Non mancano inoltre i presunti contatti con politici nazionali, vantati dagli indagati. Tra cui quello con Angelino Alfano, immortalato in una foto con i cugini Poerio e con Sacco, come documentato mesi fa da L’Espresso. Articolo che viene commentato dagli stessi Poerio. «Ad Alfano lo vogliono proprio buttare a terra – dice Antonio Poerio intercettato -. Ma non è che teniamo la fotografia con Totò Riina, io tengo la fotografia con un ministro… ma chi cazzo non la vorrebbe una fotografia con un ministro, scusa?». Replica l’interlocutore: «Ma poi un ministro, oppure una persona normale, quando parla con una persona gli deve chiedere la carta d’identità e tutto?». E Poerio precisa: «No aspetta…. noi a quella cena, prima di andare, dieci giorni prima, abbiamo mandato i nostri documenti. Il loro ufficio accertano chi sono io, chi è quello, quello e quell’altro e hanno visto che io ero buono». Ma le preoccupazioni per le possibili conseguenze dell’attenzione dei media rimangono. «Sono andato dall’avvocato l’altro giorno – continua Antonio Poerio – gli ho detto: “Avvocà ma qua a cosa andiamo ad incorrere, come e quanto? Mò la società tiene due appalti, abbiamo l’appalto di Lampedusa, là sciabuliamo… siamo soli, hai capito? Ti resta pure qualche cosa… ogni mese i sette ottomila euro là li arrangi».
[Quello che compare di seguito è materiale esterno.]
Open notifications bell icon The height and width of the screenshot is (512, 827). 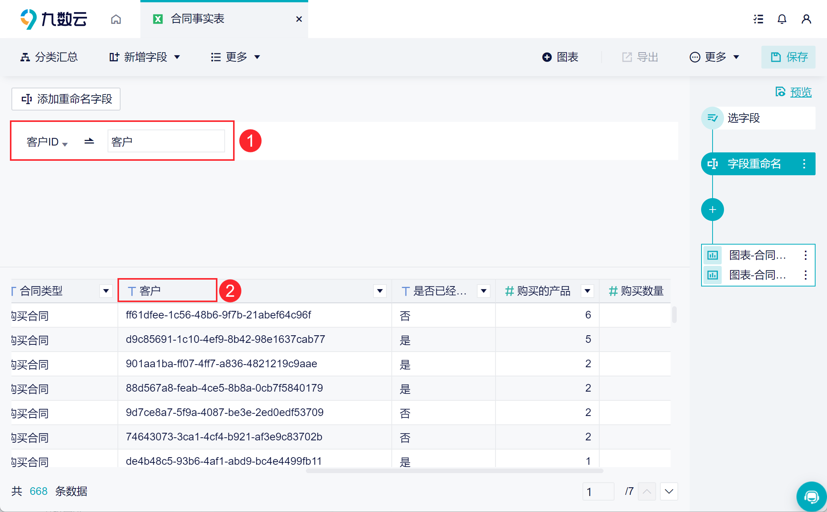tap(782, 19)
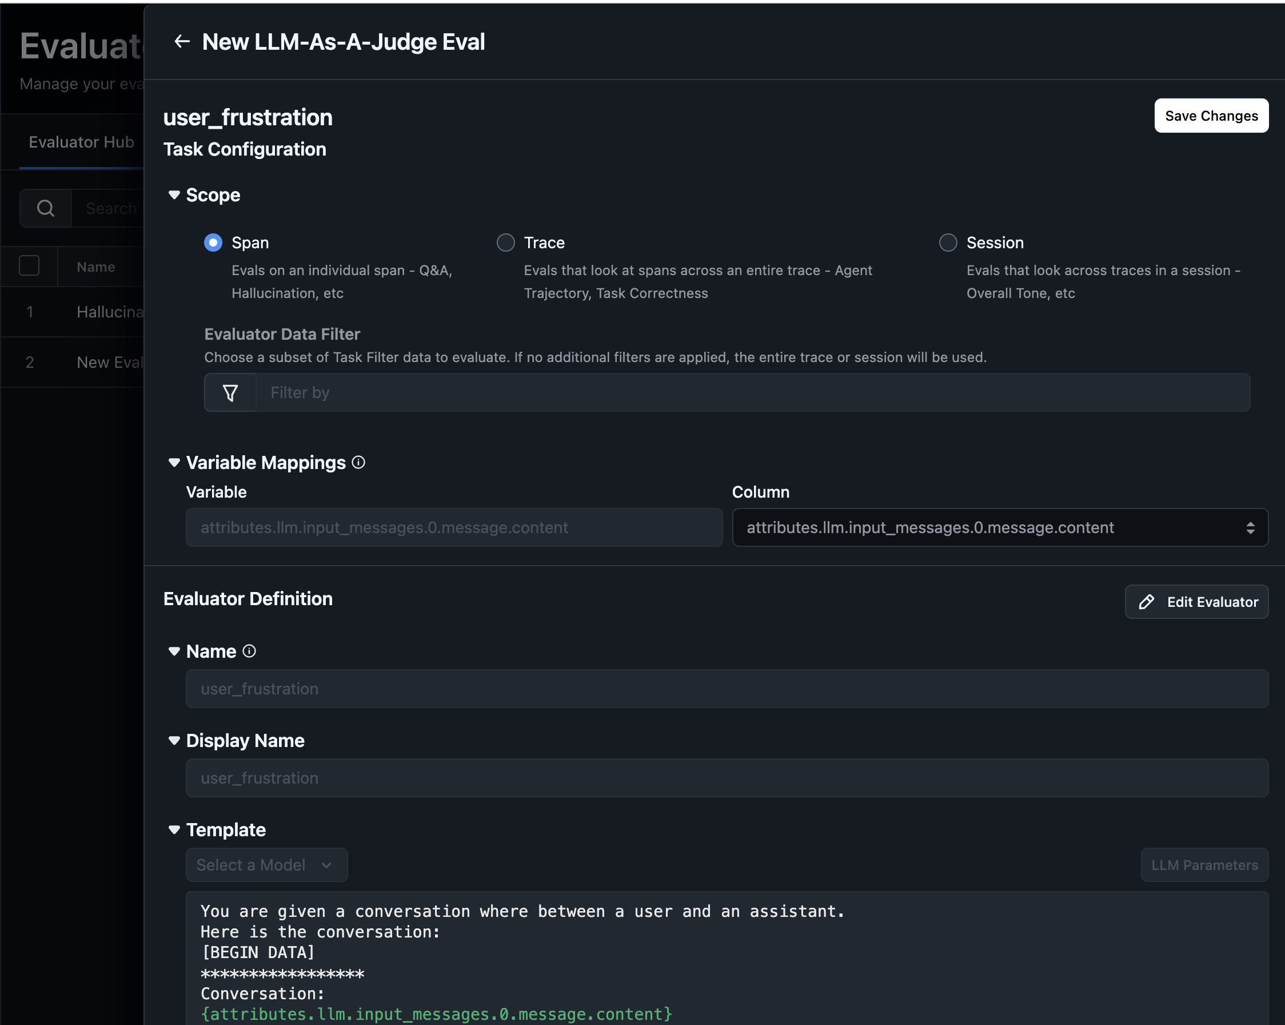Select the Span scope radio button
This screenshot has width=1285, height=1025.
click(213, 243)
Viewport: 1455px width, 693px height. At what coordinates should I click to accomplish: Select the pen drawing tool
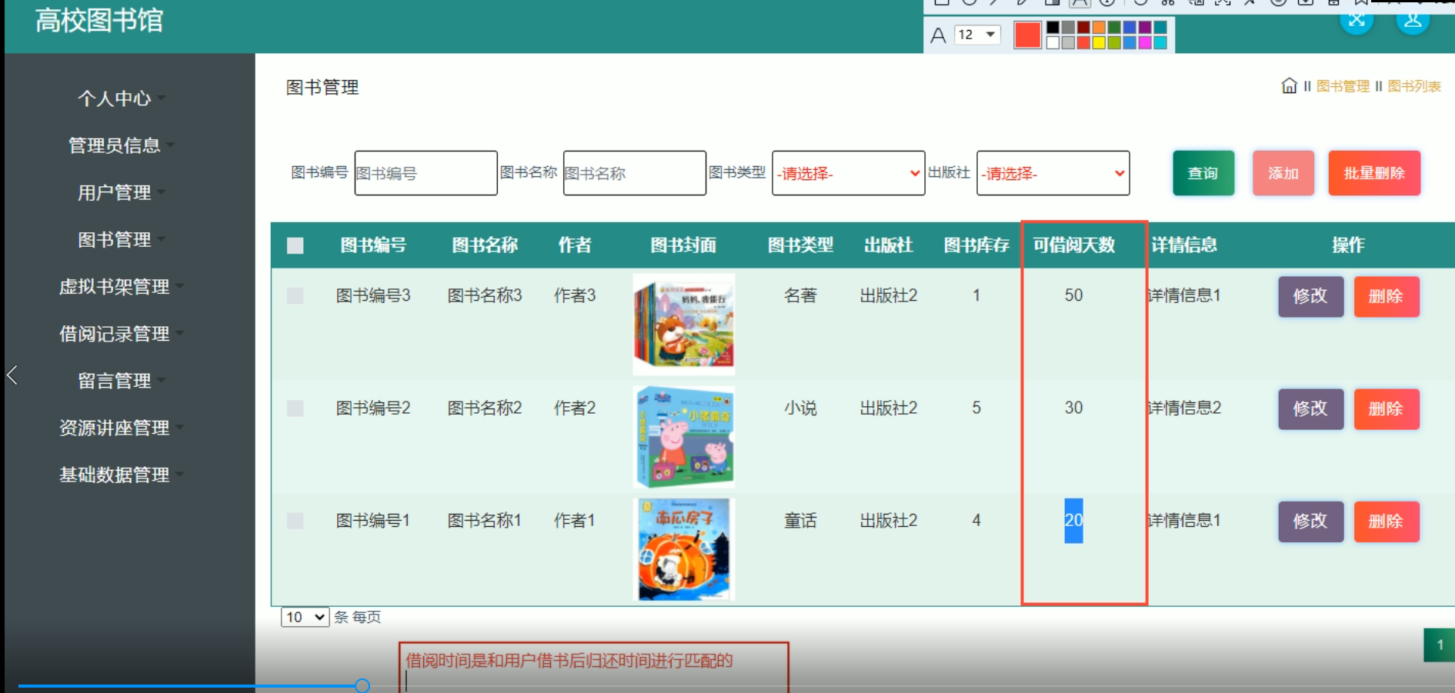pyautogui.click(x=1020, y=4)

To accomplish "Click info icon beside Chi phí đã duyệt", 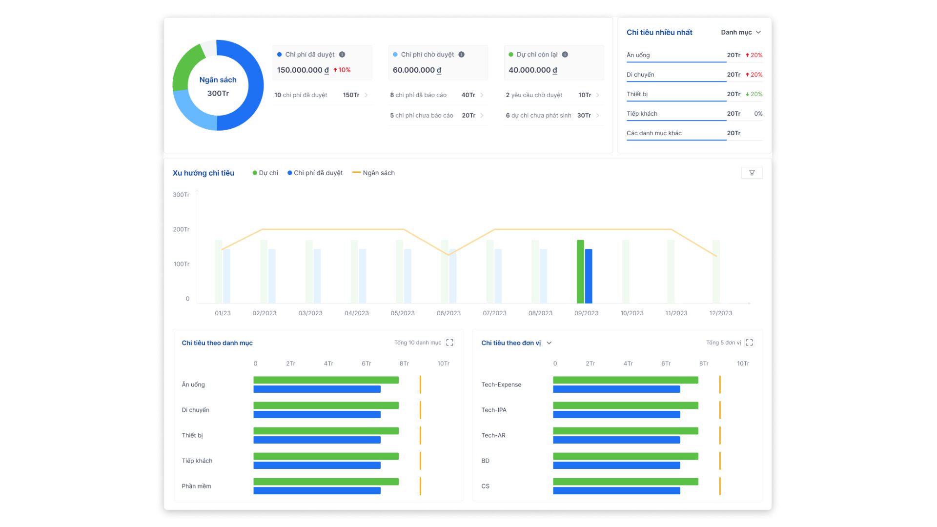I will click(342, 55).
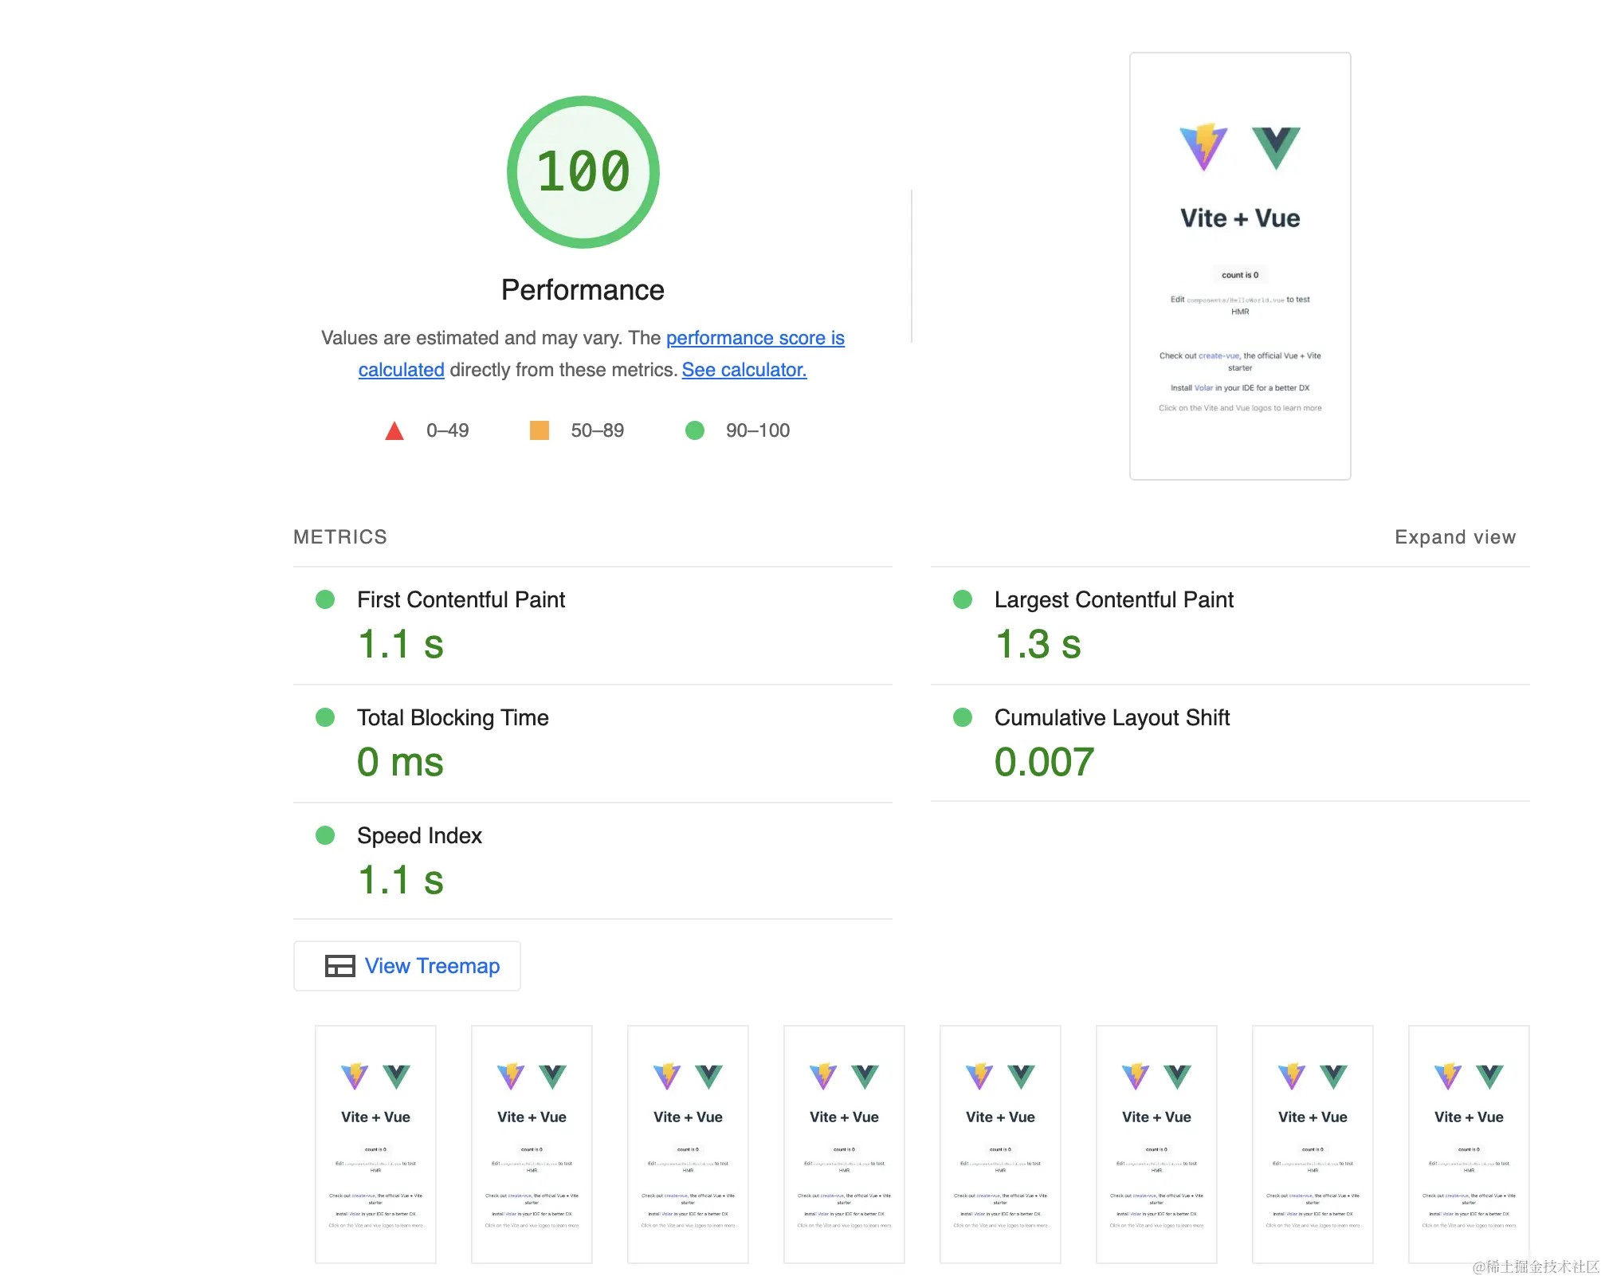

A Lampedusa la gestione della Confederazione nazionale delle Misericordie d’Italia va avanti, in proroga, fino all’autunno del 2016. Ottobre è un mese cruciale per gli affari dell’organizzazione. Nell’arco di quattro giorni il neonato Consorzio Opere di Misericordia si aggiudica (il 25 ottobre) dalla Prefettura di Agrigento la gestione del Cpsa di Lampedusa per un altro anno, in un Ati costituita insieme alla Croce rossa italiana-Area metropolitana di Roma capitale, e dalla Prefettura di Crotone (il 28 ottobre) quella dell’Hub regionale e del Cie di Sant’Anna di Isola di Capo Rizzuto. Del Consorzio opere di Misericordia fanno parte la Confederazione nazionale delle Misericordie d’Italia, altre Fraternite di Misericordia locali (tra le quali la Fraternita di Isola di Capo Rizzuto), regionali ed interregionali, e anche la Miser.Icr srl, un’impresa sociale di Isola di Capo Rizzuto su cui gli inquirenti hanno posto particolare attenzione.
La società non solo sarebbe stata creata e finanziata con fondi illeciti, ma, da una consultazione della banca dati Inps, sarebbe stata dimostrata la presenza tra i dipendenti di mogli, figli e parenti di personaggi affiliati o contigui alla ‘ndrangheta. E anche la Miser.Icr avrebbe lavorato a Lampedusa in subappalto. Il 7 giugno del 2016, Antonio Poerio, intercettato mentre parla di una cambiale da 120mila euro, spiega al suo interlocutore «che la cambiale presenta l’avvallo della Miser in quanto è quest’ultima ad aver preso il lavoro a Lampedusa».